Pennsylvania must release crude oil train data, open records office rules

BNSF crude oil trains meet at Galesburg, Ill., on Aug. 31, 2014.
BNSF crude oil trains meet at Galesburg, Ill., on Aug. 31, 2014. McClatchy

Pennsylvania must publicly release information about Bakken crude oil shipments, the state’s Office of Open Records ruled Friday, reports two rail companies had pushed to keep confidential.

The decision reversed a July refusal by the Pennsylvania Emergency Management Agency to release the reports after McClatchy and other news organizations filed requests for them under the Pennsylvania Right to Know Law.

The state agency, Norfolk Southern and CSX argued that making the information public would compromise security, as well as harm the companies’ business. McClatchy, the Pittsburgh Post-Gazette and the Pittsburgh Tribune-Review appealed the agency’s denial.

The Open Records office rejected all the railroads’ claims Friday in a blistering 14-page decision, calling the lengthy affidavits the companies submitted in support of their position “conclusory” and “self-serving,” and said they “may not be relied upon as competent evidence to withhold records.”

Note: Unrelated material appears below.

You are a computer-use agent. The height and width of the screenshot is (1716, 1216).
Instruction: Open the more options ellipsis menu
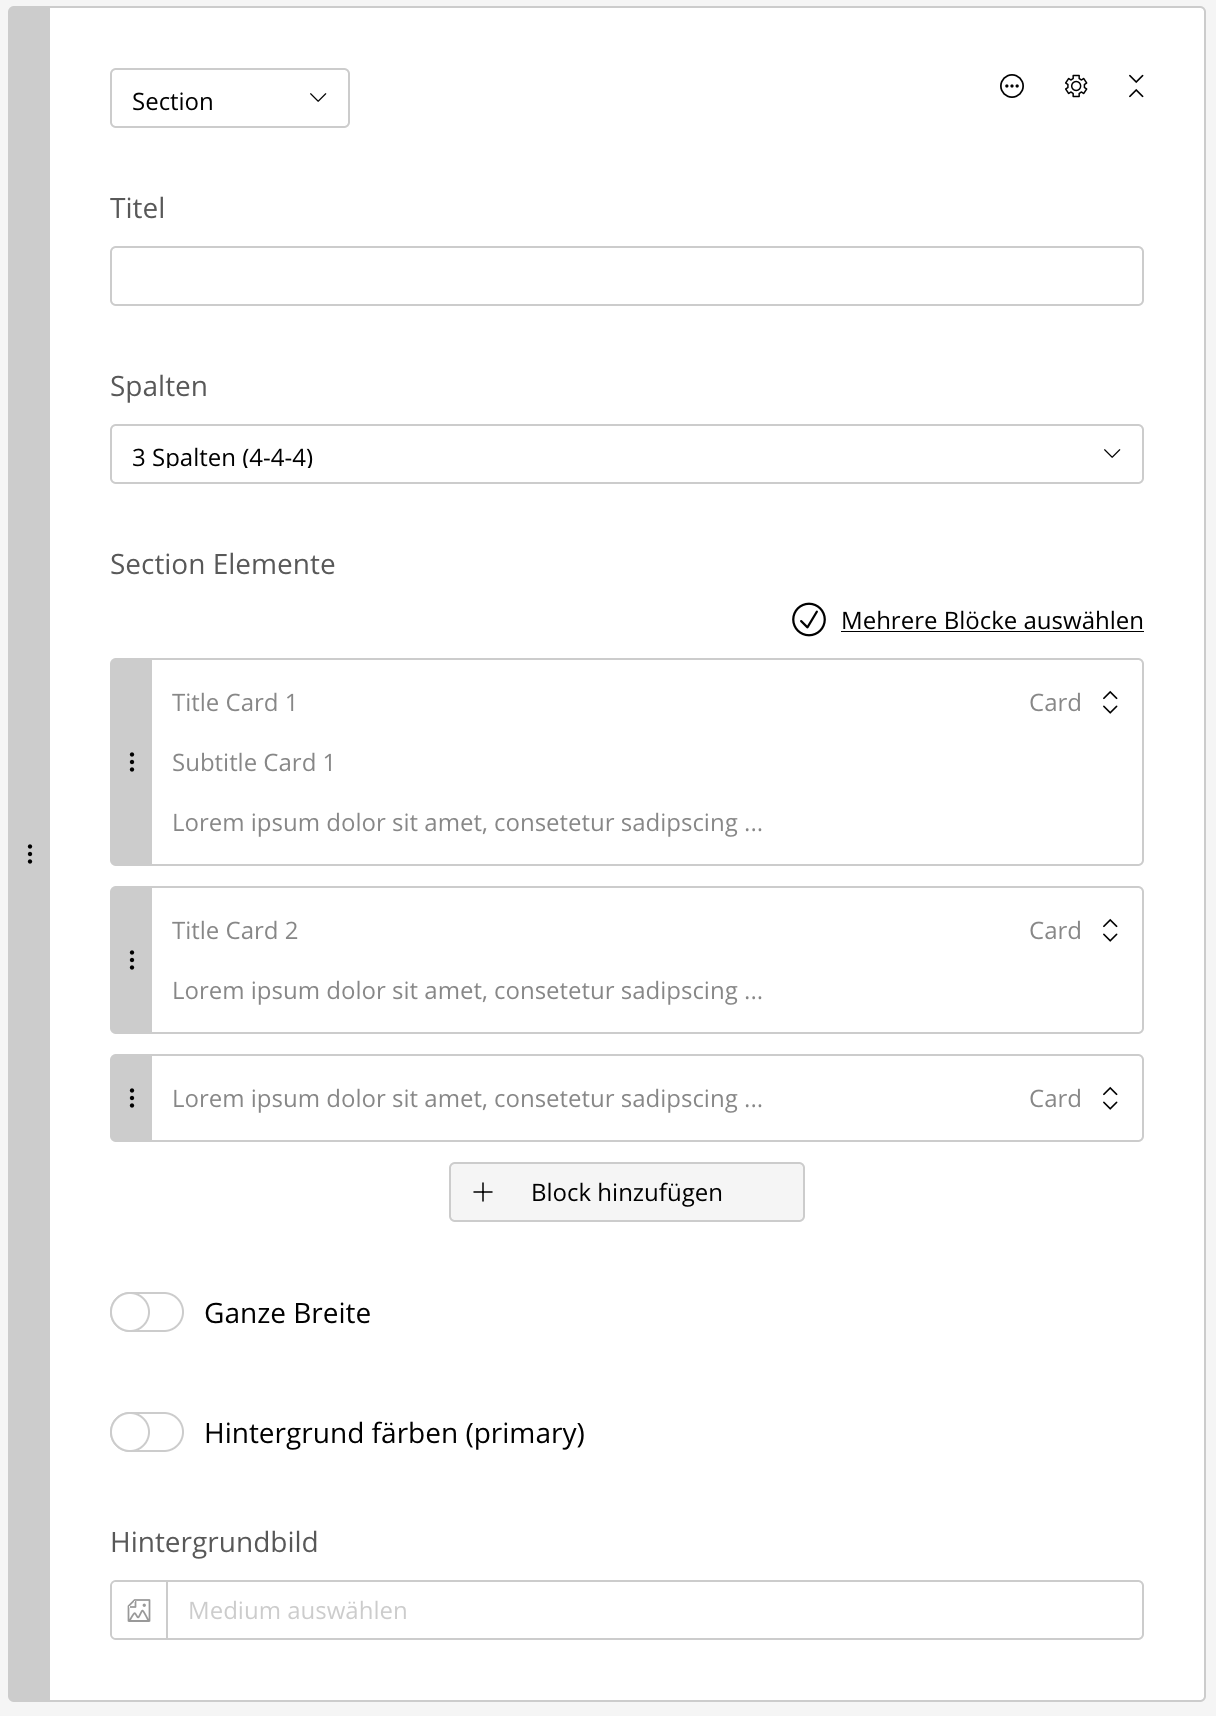(x=1012, y=86)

The reports, the decision said, “contain information that is neither commercial nor financial” and the companies’ affidavits “do not address the issue of competitive harm in any meaningful way.”

The reports also didn’t meet the burden for security sensitivity, the decision said.

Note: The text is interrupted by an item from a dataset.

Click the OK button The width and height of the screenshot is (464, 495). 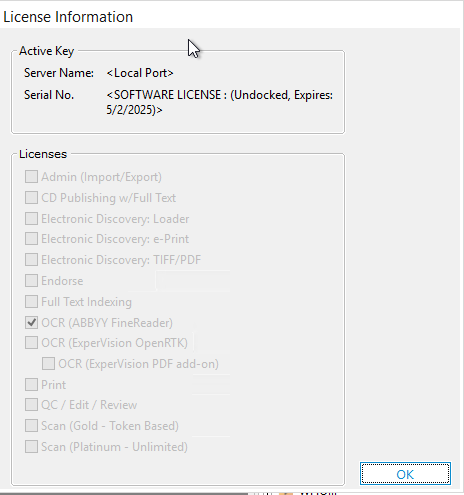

“The release of innocuous statistical and safety information does not, in and of itself, create a reasonable likelihood of endangering public safety,” the Open Records office said.

Like other open records laws, the Pennsylvania Right to Know Law places the burden of proof on government agencies to demonstrate that records should be withheld. Records are presumed to be public unless the state can prove that they are exempt.

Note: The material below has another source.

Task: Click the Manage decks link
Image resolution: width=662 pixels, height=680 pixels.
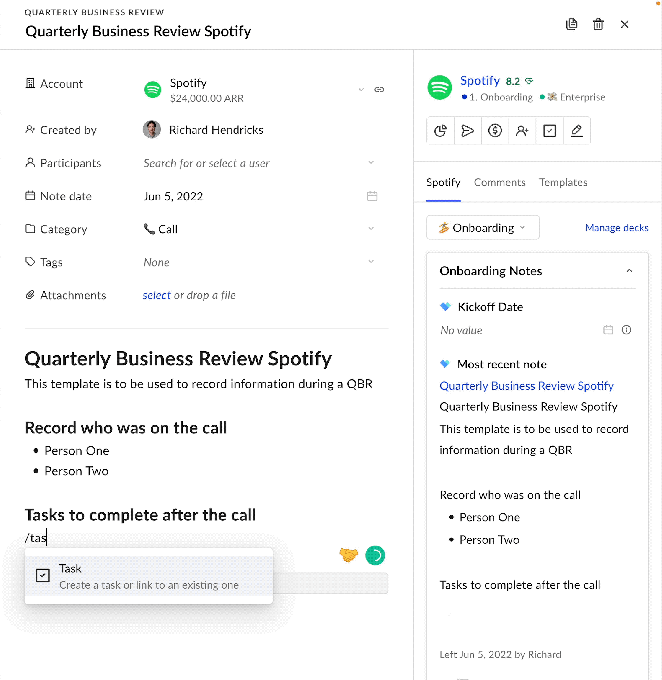Action: [616, 228]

The state emergency management agency has 30 days to release the records to the news organizations that requested it. The railroads also have 30 days to appeal the decision to Commonwealth Court.

Dave Pidgeon, a spokesman for Norfolk Southern, said the company is reviewing the decision “and will respond in the appropriate time.”

Rob Doolittle, a spokesman for CSX, said that the railroad “maintains the confidentiality of this information for both competitive and security reasons.”

Pennsylvania is in the minority of states that have declined to release the information about the frequency and routing of shipments of 1 million gallons or more of Bakken crude oil, required by a May 7 emergency order from the U.S. Department of Transportation.

DOT issued the order after a series of derailments involving crude oil trains starting more than a year ago with a deadly accident in Quebec that killed 47 people. Subsequent accidents in Alabama, North Dakota and Virginia, though none fatal, raised concerns in communities throughout North America about the safety of the shipments.

Crude by rail has increased exponentially in the past few years amid surging oil production in North Dakota, Texas and other states. But many state and local officials had no warning of the increase and no time to assess their emergency response capability.

The Pennsylvania Open Records decision Friday alluded to those concerns, citing “the general public’s interest in knowing whether these trains are operating in close proximity to their homes or businesses.”